Specifically,the carbon atom bearing the $-Cl$ is adjacent to the $sp^2$ hybridized carbon of the double bond.
Such a halide,where the halogen is attached to an $sp^3$ hybridized carbon atom next to a carbon-carbon double bond,is classified as an allylic halide.

(C) The process of removing salt from sea water to make it potable is known as desalination.
Reverse osmosis is the most common method used for this purpose.
In this process,a semi-permeable membrane is used to separate salt from water by applying pressure greater than the osmotic pressure.
Therefore,the correct option is $C$.

(B) The molar mass of ethanoic acid $(CH_3COOH)$ is $(2 \times 12) + (4 \times 1) + (2 \times 16) = 24 + 4 + 32 = 60 \ g/mol$.
Number of moles of ethanoic acid = $\frac{\text{mass}}{\text{molar mass}} = \frac{3.0 \ g}{60 \ g/mol} = 0.05 \ mol$.
Mass of solvent (benzene) = $50 \ g = 0.05 \ kg$.
Molality $(m)$ = $\frac{\text{moles of solute}}{\text{mass of solvent in kg}} = \frac{0.05 \ mol}{0.05 \ kg} = 1.0 \ mol/kg$.
Therefore,the correct option is $B$.

(A) The elevation in boiling point is a colligative property,which depends on the van't Hoff factor $(i)$ and the concentration of the solute particles.

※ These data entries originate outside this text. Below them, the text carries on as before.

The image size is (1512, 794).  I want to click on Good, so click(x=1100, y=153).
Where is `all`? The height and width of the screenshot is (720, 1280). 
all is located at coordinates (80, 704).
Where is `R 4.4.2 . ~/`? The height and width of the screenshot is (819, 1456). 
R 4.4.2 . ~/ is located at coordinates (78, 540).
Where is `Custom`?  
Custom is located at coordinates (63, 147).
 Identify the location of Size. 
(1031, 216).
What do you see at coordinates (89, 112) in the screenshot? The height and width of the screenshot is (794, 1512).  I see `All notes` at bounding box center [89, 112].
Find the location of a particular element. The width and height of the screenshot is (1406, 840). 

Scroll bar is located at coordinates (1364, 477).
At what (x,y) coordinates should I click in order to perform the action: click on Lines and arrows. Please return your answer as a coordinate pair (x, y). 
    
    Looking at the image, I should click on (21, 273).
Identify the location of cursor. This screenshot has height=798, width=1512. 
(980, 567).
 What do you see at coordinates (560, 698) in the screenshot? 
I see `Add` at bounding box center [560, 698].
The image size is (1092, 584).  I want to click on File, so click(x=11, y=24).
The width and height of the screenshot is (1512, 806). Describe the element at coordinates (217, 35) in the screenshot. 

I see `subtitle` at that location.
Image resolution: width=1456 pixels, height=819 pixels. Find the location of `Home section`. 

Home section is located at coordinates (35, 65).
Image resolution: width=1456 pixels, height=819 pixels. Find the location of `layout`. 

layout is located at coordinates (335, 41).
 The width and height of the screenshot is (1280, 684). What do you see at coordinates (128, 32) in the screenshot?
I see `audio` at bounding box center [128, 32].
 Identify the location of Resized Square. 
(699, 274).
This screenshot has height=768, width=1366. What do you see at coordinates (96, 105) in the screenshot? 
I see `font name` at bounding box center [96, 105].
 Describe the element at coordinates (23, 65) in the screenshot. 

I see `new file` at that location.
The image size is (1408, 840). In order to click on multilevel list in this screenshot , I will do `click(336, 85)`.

The formula is $\Delta T_b = i \times K_b \times m$.
Since the molality $(m)$ is the same for all solutions $(0.1 \ M)$,the solution with the minimum van't Hoff factor $(i)$ will have the minimum boiling point elevation,and thus the minimum boiling point.
For Urea (non-electrolyte),$i = 1$.
For $K_2SO_4$ $(2K^+ + SO_4^{2-})$,$i = 3$.
For $NaCl$ $(Na^+ + Cl^-)$,$i = 2$.
For $FeCl_3$ $(Fe^{3+} + 3Cl^-)$,$i = 4$.
Comparing the values,Urea has the lowest $i$ value $(1)$,therefore $0.1 \ M$ Urea has the minimum boiling point.